Missouri farmers have concerns as well: The mid-March flooding will delay field work for some farmers for about a month, a disruption to the state’s $88 billion agricultural industry. “Farmers along the Missouri River are in the midst of a fight with flood waters the likes they haven’t seen since before 1993,” Ashley McCarty, executive director of the agricultural advocacy group Missouri Farmers Care, says. “It looks like this is just the beginning of the flood pressures and devastation that is predicted this spring.”

The MRCTI is hoping to reach a deal with federal lawmakers to allocate $7.86 billion to help reinforce infrastructure that prevents flooding and to better prepare areas along the Mississippi. The request is a small asking price, the group says, compared to the billions in damage Midwestern states along the Mississippi corridor will pay in the coming years. MRCTI says the region has already sustained $50 billion in losses since 2011.  
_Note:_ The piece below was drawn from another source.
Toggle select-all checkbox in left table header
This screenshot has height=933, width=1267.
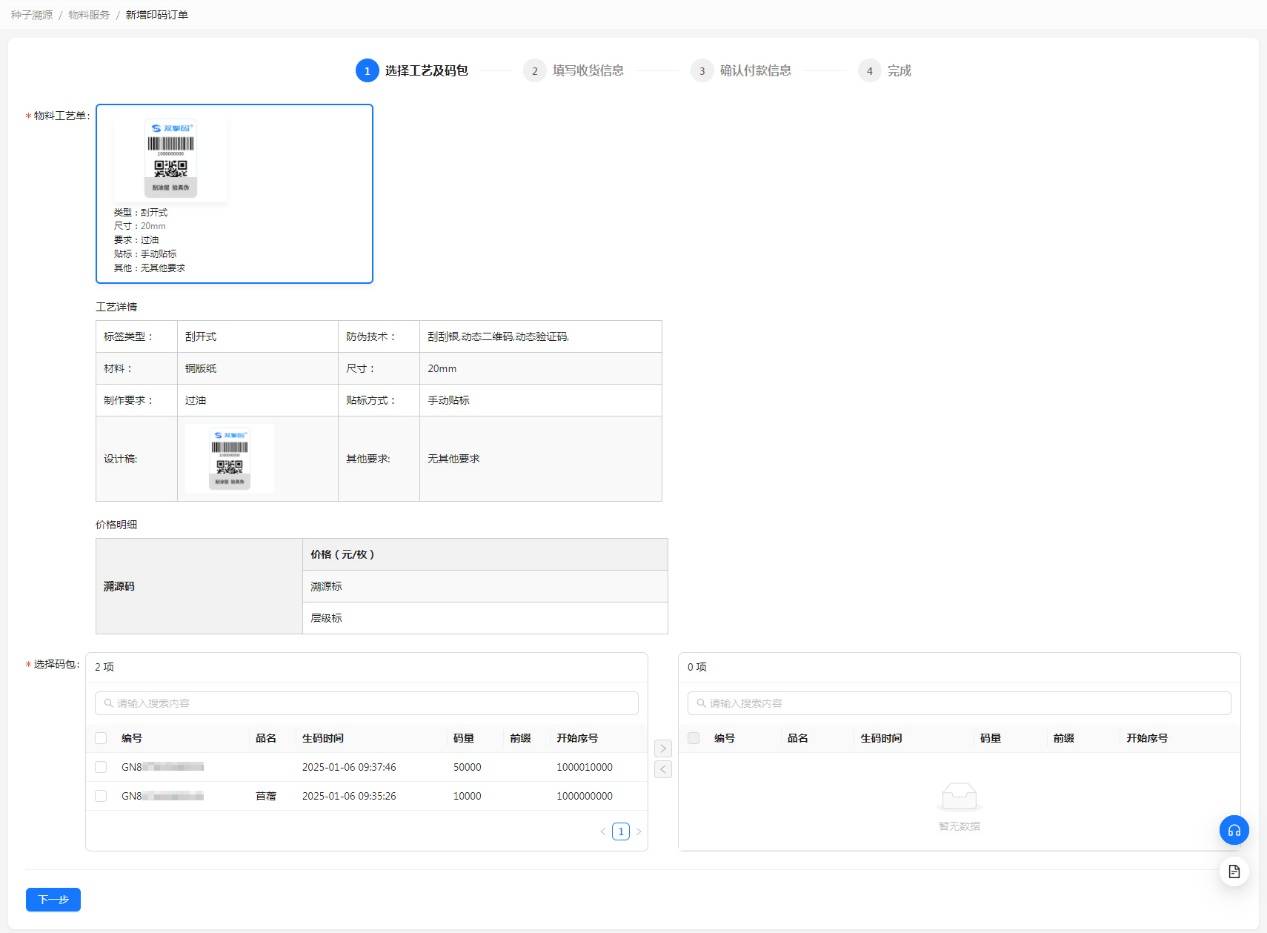[100, 738]
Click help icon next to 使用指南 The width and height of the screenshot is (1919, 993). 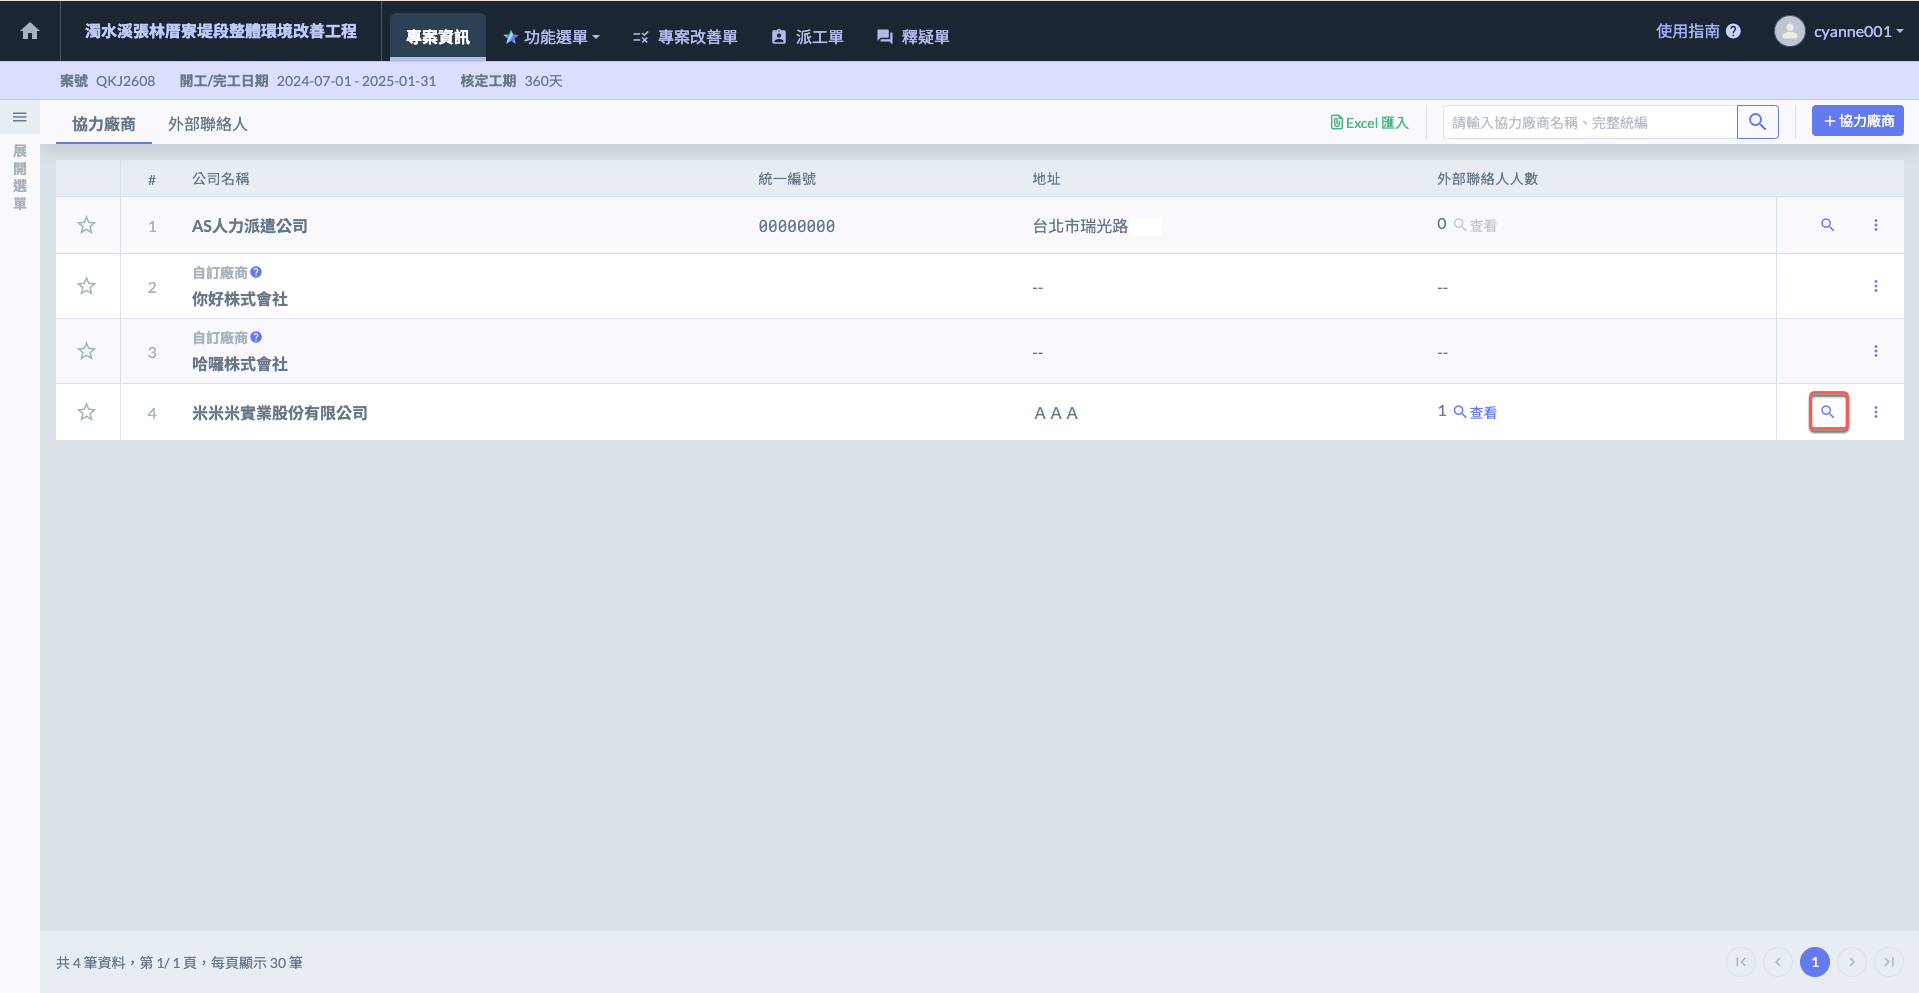[1733, 31]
As extreme weather linked to climate change continues to cause more flooding the Midwest is expected to pay more than $500 million a year to adapt urban stormwater systems to handle larger volumes of water, and $400 million per year by 2050 to keep bridges functional, according to federal estimates. By the end of the century, annual road maintenance is expected to rise by $6 billion annually with another $1 billion impact on railroad transportation.

Despite dismal predictions, Wellenkamp is feeling optimistic because of the growing effort each year to stop the flooding before it starts. The phone call on March 22nd lasted longer than the hour they budgeted for – proof, he says, that there’s an increased awareness and interest in solving the issue. MRCTI leaders like Wellenkamp are also hopeful they’ll get much of the $7.86 billion they requested from the federal government last month and take a bite out of the Midwest’s flood fight.

“We came together in the midst of disaster,” Wellenkamp says. “We’re better prepared now than we were years ago.”